11. Combining Datasets.
Read the reference for rbind(), cbind(), dim(), typeof(), as.character(),merge().
a) Create a new dataframe emp1 containing the first and last record of Employees. Assume that you do not know the index of the last record.
Sol: emp1<-rbind(Employee[1,],Employee[dim(Employee)[1],])
b) Execute typeof(Employee$Travel). What do you observe?
Sol: The type of Employee$Travel is integer.
c) Create a new dataframe emp2 containing the first and last attribute of Employees. Assume that you do not know the index of the last attribute.
Sol: emp2<-cbind(Employee[,1],as.character(Employee[,dim(Employee)[2]]))
The as.character() is used because of the type of Employee$Travel.

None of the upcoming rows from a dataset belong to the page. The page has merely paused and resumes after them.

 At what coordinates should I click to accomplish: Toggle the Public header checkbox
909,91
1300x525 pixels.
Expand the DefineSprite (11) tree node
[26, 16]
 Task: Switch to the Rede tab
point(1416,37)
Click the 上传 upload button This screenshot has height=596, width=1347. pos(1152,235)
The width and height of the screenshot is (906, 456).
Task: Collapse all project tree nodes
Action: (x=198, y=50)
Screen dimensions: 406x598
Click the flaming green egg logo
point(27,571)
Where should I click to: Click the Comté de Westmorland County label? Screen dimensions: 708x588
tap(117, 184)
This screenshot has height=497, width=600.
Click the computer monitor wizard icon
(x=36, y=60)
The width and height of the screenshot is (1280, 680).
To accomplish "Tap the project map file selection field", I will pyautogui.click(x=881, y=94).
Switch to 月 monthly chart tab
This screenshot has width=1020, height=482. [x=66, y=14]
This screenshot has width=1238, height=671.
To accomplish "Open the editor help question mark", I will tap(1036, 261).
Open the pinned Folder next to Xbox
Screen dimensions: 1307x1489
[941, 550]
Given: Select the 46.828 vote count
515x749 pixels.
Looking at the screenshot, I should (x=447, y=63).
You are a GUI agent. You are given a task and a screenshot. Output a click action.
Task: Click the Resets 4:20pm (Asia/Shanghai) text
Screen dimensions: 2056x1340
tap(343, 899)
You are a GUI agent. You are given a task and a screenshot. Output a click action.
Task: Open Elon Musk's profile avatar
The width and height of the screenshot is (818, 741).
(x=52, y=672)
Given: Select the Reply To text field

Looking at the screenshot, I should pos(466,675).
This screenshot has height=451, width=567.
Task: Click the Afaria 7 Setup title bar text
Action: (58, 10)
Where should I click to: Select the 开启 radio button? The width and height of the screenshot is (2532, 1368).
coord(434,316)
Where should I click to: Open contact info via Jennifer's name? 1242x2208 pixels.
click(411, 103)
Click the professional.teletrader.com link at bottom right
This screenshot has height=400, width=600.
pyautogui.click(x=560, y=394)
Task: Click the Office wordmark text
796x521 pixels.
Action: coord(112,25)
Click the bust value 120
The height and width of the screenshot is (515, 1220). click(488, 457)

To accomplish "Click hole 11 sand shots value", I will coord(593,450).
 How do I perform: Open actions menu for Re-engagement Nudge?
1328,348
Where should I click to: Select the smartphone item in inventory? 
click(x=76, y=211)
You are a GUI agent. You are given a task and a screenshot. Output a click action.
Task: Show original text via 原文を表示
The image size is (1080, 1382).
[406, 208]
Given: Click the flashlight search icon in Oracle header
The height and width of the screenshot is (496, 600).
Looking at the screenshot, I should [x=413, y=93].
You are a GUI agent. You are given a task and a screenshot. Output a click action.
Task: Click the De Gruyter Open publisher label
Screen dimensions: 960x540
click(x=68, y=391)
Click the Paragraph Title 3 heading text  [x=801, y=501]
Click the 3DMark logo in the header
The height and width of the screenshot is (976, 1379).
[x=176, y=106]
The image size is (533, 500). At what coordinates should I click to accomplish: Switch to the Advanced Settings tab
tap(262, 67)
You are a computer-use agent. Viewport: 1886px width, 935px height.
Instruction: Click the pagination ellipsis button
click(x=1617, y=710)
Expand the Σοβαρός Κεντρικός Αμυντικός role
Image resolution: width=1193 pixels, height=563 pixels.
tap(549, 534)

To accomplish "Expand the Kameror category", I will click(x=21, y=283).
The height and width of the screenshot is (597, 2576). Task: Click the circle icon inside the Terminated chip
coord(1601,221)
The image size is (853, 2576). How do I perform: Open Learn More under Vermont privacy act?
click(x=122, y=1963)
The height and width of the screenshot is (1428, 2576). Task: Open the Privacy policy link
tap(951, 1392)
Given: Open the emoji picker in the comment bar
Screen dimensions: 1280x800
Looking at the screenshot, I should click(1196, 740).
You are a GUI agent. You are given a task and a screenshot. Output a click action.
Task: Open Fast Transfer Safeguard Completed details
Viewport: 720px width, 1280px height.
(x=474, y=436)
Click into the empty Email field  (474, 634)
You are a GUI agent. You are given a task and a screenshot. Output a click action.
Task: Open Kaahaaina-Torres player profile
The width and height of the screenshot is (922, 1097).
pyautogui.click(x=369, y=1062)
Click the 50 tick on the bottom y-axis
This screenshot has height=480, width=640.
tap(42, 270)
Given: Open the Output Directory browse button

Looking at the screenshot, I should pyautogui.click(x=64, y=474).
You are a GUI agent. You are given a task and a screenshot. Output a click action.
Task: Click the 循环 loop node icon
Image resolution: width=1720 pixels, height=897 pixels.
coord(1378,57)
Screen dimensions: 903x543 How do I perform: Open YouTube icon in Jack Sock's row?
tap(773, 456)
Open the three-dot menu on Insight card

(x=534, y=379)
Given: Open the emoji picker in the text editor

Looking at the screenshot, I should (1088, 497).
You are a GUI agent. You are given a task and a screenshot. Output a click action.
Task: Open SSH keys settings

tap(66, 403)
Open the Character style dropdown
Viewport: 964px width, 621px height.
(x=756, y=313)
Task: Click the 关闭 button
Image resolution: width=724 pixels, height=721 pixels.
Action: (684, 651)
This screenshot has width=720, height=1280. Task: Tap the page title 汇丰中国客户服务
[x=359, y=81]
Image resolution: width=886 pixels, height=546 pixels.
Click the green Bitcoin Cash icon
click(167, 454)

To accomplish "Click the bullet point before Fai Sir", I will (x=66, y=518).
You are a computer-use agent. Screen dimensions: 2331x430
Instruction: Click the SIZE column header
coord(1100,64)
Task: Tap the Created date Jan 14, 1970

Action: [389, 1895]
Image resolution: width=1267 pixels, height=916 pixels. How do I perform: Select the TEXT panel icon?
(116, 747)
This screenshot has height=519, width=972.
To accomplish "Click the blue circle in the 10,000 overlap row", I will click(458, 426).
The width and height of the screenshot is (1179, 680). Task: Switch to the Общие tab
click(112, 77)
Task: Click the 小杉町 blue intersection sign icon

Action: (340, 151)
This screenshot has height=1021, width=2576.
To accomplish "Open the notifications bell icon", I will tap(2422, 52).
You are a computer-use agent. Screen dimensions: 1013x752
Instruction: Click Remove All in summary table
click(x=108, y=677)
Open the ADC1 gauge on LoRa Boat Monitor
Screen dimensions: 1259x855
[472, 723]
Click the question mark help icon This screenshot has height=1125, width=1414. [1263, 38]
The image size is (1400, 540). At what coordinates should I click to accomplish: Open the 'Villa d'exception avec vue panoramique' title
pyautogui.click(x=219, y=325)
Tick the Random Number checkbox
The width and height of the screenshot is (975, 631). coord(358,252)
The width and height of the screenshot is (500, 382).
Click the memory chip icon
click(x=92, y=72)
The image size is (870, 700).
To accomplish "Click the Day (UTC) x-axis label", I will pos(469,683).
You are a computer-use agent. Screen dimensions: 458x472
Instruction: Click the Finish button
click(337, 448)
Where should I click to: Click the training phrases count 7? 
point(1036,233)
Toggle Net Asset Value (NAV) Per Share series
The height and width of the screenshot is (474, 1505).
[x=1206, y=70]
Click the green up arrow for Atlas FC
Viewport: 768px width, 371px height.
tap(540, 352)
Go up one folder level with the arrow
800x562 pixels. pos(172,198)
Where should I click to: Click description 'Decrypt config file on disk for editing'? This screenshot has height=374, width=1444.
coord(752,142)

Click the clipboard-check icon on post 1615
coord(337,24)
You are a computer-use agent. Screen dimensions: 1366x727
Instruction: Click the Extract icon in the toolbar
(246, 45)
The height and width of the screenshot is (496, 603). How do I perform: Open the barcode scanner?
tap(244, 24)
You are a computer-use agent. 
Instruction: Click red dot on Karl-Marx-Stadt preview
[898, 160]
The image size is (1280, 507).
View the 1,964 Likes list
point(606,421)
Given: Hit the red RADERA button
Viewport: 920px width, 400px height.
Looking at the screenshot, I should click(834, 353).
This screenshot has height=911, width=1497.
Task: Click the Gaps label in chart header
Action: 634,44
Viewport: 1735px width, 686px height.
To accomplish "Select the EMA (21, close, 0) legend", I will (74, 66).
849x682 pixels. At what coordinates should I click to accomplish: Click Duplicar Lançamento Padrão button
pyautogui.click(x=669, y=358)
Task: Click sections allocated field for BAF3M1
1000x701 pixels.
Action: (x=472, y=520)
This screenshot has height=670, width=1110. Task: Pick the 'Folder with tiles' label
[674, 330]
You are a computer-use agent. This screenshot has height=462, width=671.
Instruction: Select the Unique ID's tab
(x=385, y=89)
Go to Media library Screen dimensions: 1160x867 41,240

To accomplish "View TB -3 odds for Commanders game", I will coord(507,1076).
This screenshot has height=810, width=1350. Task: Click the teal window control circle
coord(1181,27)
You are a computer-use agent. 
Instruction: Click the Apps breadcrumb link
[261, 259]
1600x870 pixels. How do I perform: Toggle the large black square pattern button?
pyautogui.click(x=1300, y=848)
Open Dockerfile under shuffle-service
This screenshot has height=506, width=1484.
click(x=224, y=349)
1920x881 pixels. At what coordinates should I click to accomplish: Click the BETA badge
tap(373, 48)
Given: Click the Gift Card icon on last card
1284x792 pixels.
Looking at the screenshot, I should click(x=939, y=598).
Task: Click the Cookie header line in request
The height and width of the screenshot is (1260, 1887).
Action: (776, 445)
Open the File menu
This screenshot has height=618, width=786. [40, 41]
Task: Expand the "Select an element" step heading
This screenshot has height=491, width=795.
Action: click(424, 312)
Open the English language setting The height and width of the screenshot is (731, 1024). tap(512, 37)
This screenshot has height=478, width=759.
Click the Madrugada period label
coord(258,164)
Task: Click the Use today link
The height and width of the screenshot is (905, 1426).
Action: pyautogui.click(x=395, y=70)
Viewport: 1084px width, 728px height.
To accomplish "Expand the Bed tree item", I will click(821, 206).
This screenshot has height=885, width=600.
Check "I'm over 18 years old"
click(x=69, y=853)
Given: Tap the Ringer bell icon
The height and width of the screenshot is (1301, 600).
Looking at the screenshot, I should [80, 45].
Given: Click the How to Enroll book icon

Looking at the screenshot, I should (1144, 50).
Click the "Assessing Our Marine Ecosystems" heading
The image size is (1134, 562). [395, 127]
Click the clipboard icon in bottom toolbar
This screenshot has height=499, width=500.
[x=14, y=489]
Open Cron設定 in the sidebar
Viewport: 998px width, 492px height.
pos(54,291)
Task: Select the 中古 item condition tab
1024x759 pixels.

Withouti it, we will get a column with integers corresponding to the values of Employee$Travel.
7CCSMBDT – Big Data Technologies Practical
d) Create a new dataframe emp3 with two rows: [Emp_Id=10212, New=1] and [Emp_Id=10188,New=1]. Merge emp1 and emp3.
Sol: emp3<-data.frame(Emp_Id=c(10212,10188),New=c(1,1)) and merge(emp,emp3,by=c(“Emp_Id”))